A few weeks ago we spoke about the media coverage of Richard Bacon’s diagnosis of ADHD. A second ADHD related story was covered in the media within the same timeframe. The headline ‘ADHD sufferers have smaller brains’ and ‘Children with ADHD have smaller brain size, study says’  appeared in the news. These headlines relate to recent findings that 4-5-year-old pre-schoolers who showed ADHD symptoms had lower cortical volume than children without signs of ADHD.  So what is the evidence behind the headlines?

What did the study do?

The study initially involved 129 4-5-year-old children recruited from the community, nurseries and paediatric offices. Parents were asked to complete various reports about their child’s behaviour using interviews and questionnaires.  Based on this, children were assigned to either (1) an ADHD group, or (2) a typically developing group. In the final groups, there were 52 children in the ADHD group and 38 controls (90 had usable MRI scans).  Both groups were comparable on gender, age, race, IQ, language abilities and parent education and occupation.
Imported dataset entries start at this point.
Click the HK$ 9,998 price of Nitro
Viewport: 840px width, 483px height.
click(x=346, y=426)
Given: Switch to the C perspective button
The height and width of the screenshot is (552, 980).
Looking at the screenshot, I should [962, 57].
Children were then assessed on their language and attention, and they undertook a brain imaging (Magnetic Resonance Imaging/MRI) scan. MRI is a brain imaging technique that uses magnetic waves to create a detailed 3D image of the brain.  Using these scans, the researchers calculated inner and outer brain surfaces, total cerebral volume and volume in specific brain regions.  Results of the study showed that children in the ADHD group had lower grey matter volume in areas of the brain known as the frontal, parietal and temporal lobes than the typically developing group, and these irregularities were linked with ADHD symptom severity. The brain regions have been strongly linked with processes involved in controlling behaviour (known as executive functions).
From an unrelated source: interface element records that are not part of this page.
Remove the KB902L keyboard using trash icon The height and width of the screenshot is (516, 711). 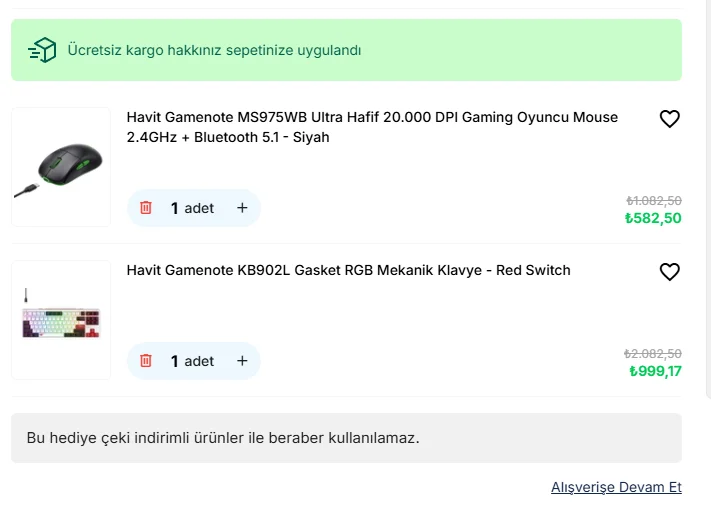pyautogui.click(x=146, y=361)
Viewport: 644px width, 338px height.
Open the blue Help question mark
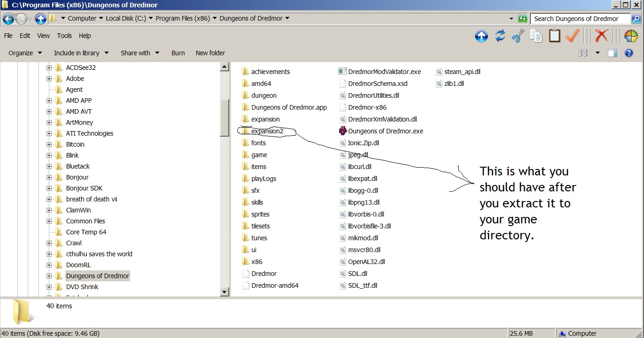pos(629,53)
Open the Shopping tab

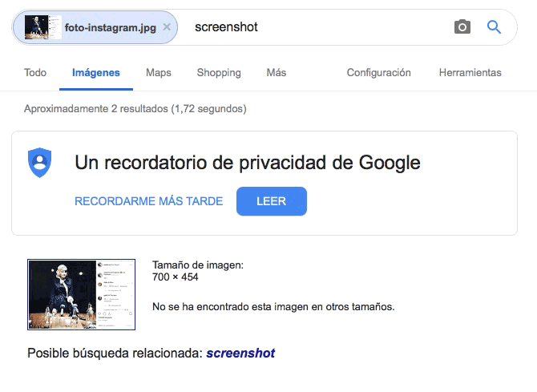(219, 73)
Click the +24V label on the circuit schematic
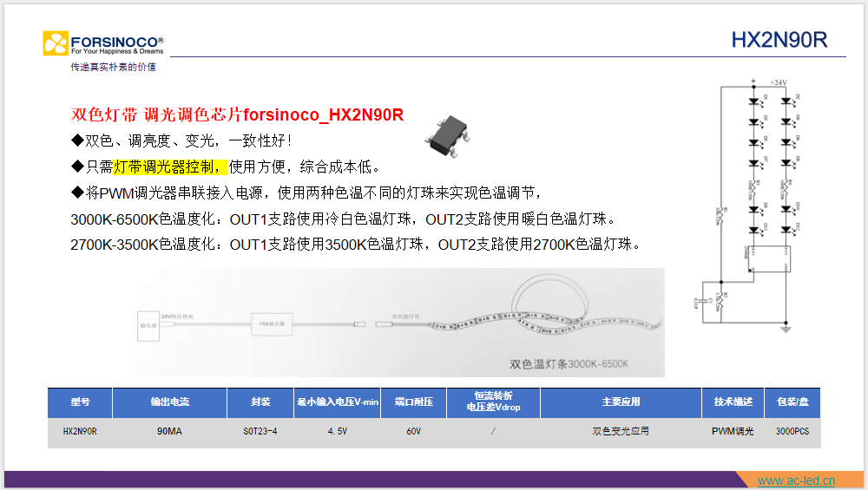Viewport: 868px width, 490px height. tap(778, 82)
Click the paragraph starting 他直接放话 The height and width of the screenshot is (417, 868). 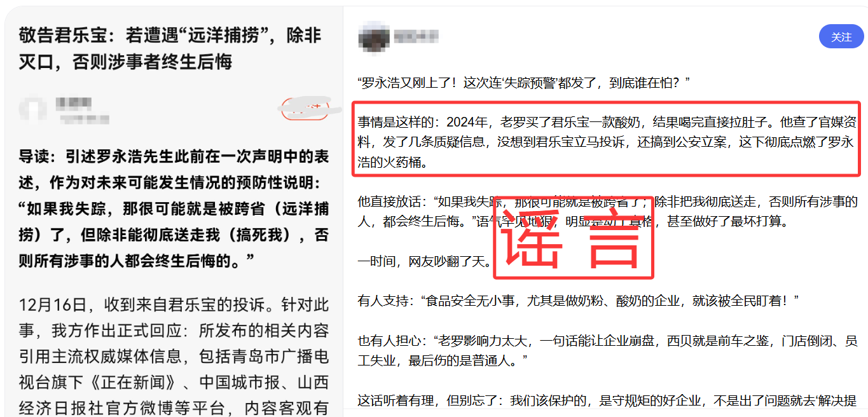click(x=607, y=212)
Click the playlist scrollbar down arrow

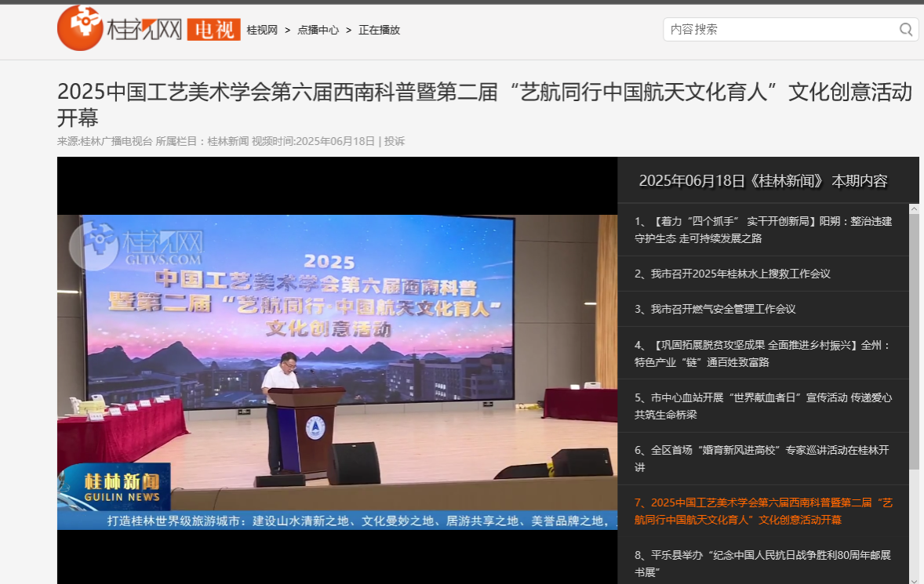click(914, 579)
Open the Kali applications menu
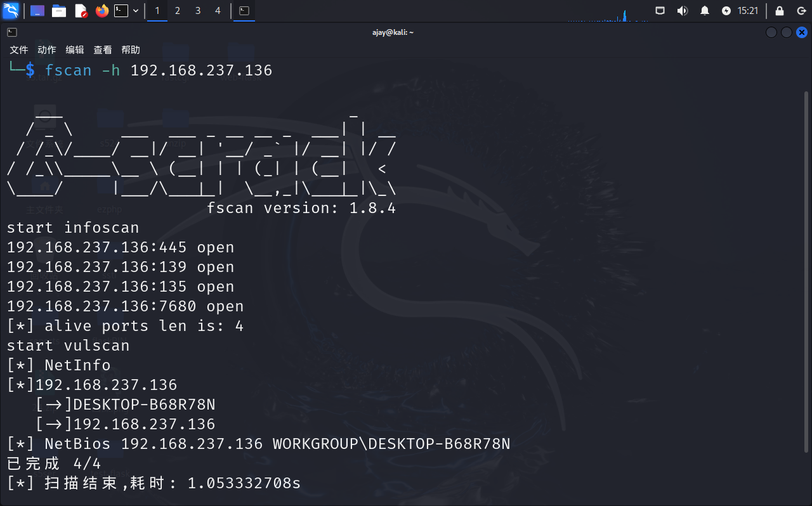812x506 pixels. pyautogui.click(x=11, y=11)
A few things to bear in mind…

To qualify for the “ADHD group” the child had to score below a specific score on a behavioural questionnaire (based on parent responses), have had symptoms for at least 6 months (based on parent interviews) and show impairments across various situations (again, as per parent reports). Note that at no stage was a formal examination conducted by a clinician, which is key to providing an accurate diagnosis. This means that an ADHD diagnosis in this study was based solely on parental reports and not corroborated by a teacher which is an essential part of the diagnostic process. This is problematic, as parents who already feel that their child might have some behavioural problems could potentially have provided biased answers to affirm a diagnosis. Additionally, the young age of the participants (4-5 years) means that we need to be particularly cautious to infer the child would eventually receive a formal diagnosis of ADHD.
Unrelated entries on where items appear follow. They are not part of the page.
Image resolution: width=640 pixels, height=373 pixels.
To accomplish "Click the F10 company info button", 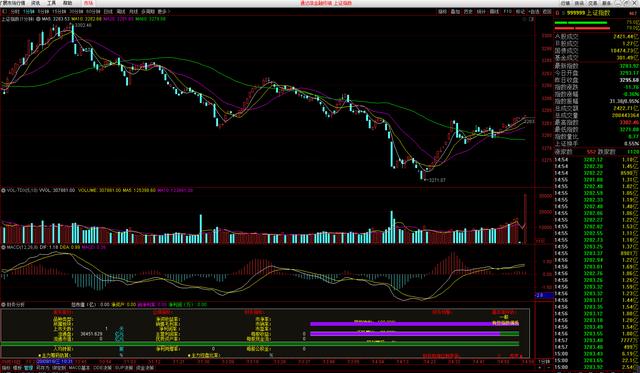I will click(507, 12).
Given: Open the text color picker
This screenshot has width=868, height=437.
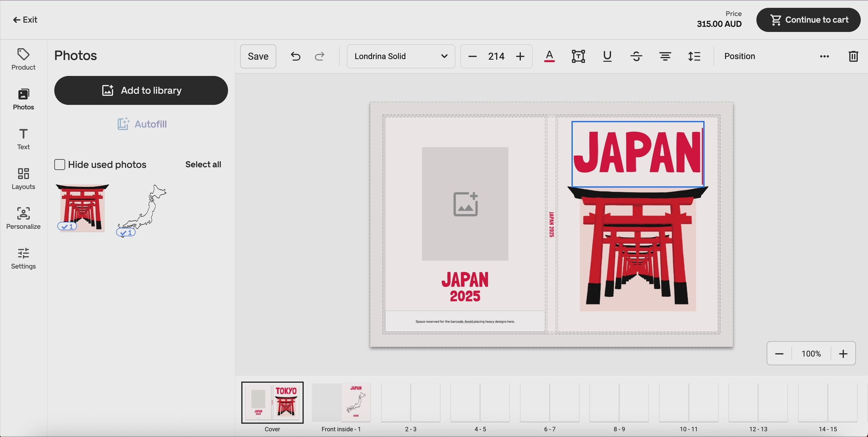Looking at the screenshot, I should 549,56.
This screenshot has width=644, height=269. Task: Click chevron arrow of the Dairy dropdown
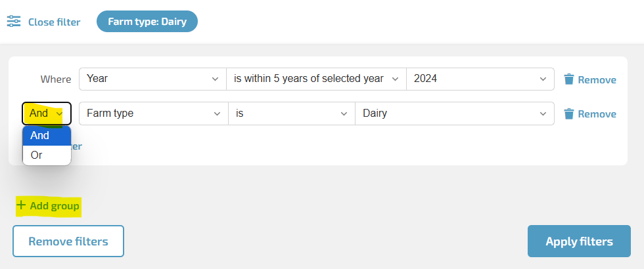click(543, 114)
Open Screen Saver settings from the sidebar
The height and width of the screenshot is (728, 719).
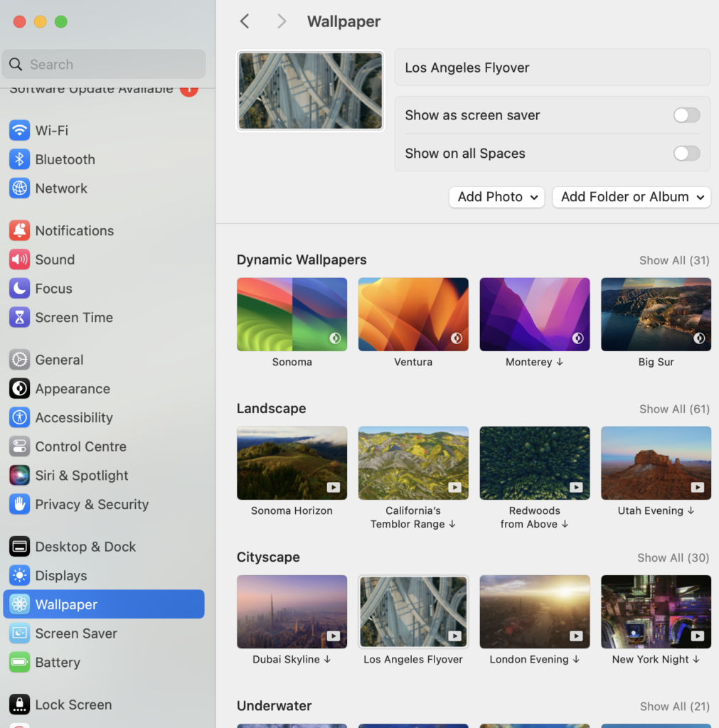click(x=19, y=633)
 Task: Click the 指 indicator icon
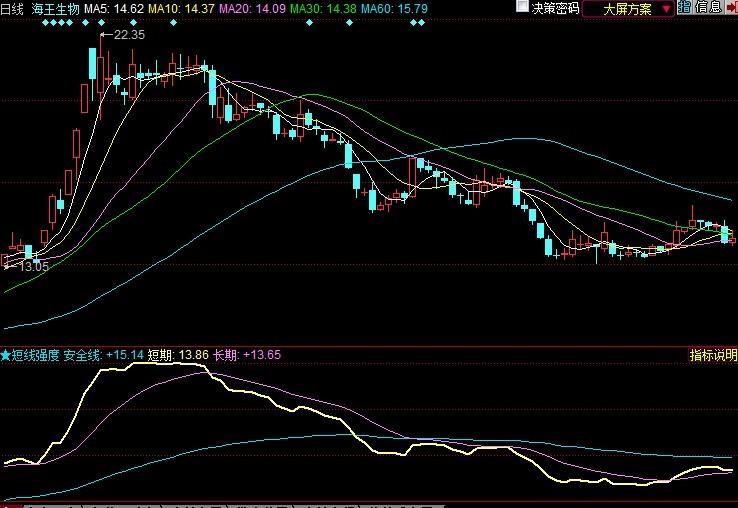click(x=684, y=8)
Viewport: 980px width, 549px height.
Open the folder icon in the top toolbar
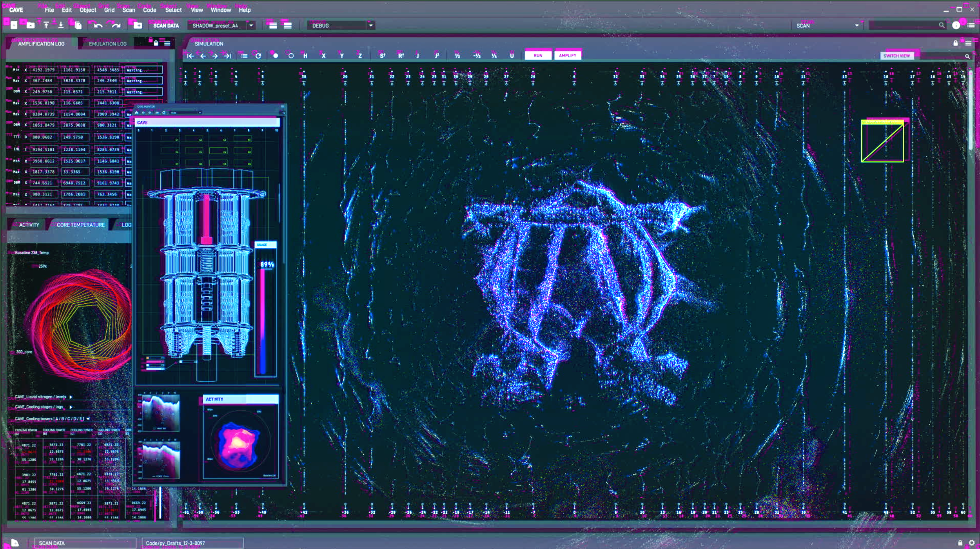tap(31, 25)
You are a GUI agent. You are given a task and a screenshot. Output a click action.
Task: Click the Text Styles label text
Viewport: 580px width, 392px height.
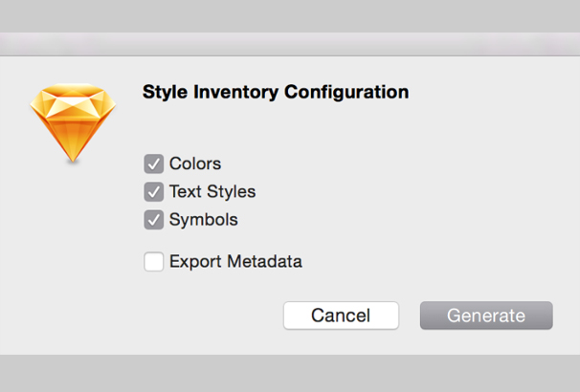coord(212,191)
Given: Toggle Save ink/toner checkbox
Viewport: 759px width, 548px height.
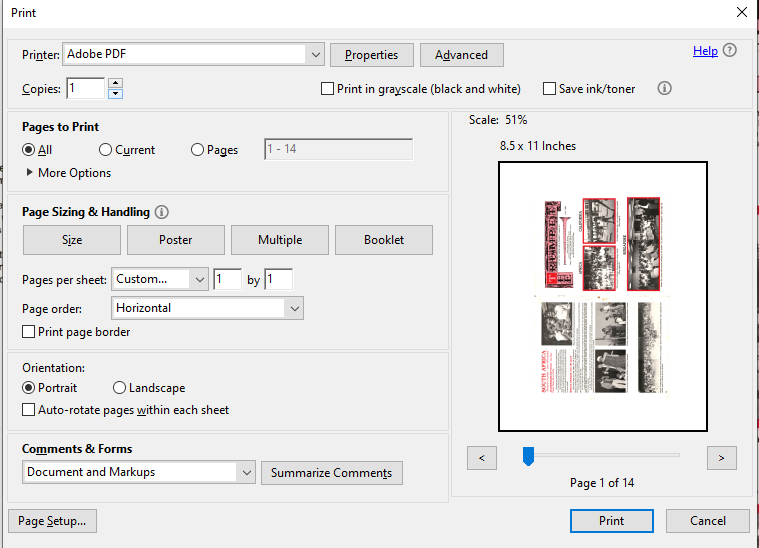Looking at the screenshot, I should click(549, 89).
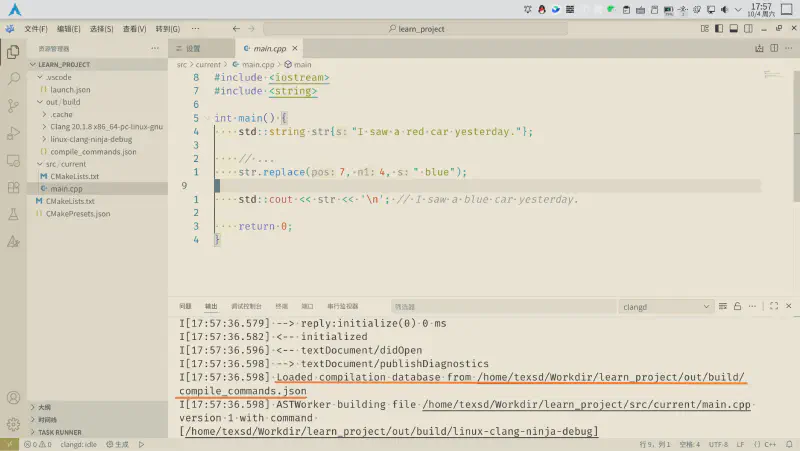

Although the study found lower volume in brain regions associated with executive functions, when we look more broadly at research in this area, less than half of children with ADHD actually show difficulties with this process. This implies that we cannot generalise these findings to every child with ADHD. Additionally, the researchers did not find volume reductions in the cingulate cortex – an important brain region that is consistently linked with ADHD.

Despite its limitations, the study adds to our knowledge of brain differences in children reported to show ADHD-like symptoms early on in childhood. It is important though to take a step back and reflect on the potential stigma carried by bigger-smaller brain “neuromyths”, and thoroughly consider the evidence behind them.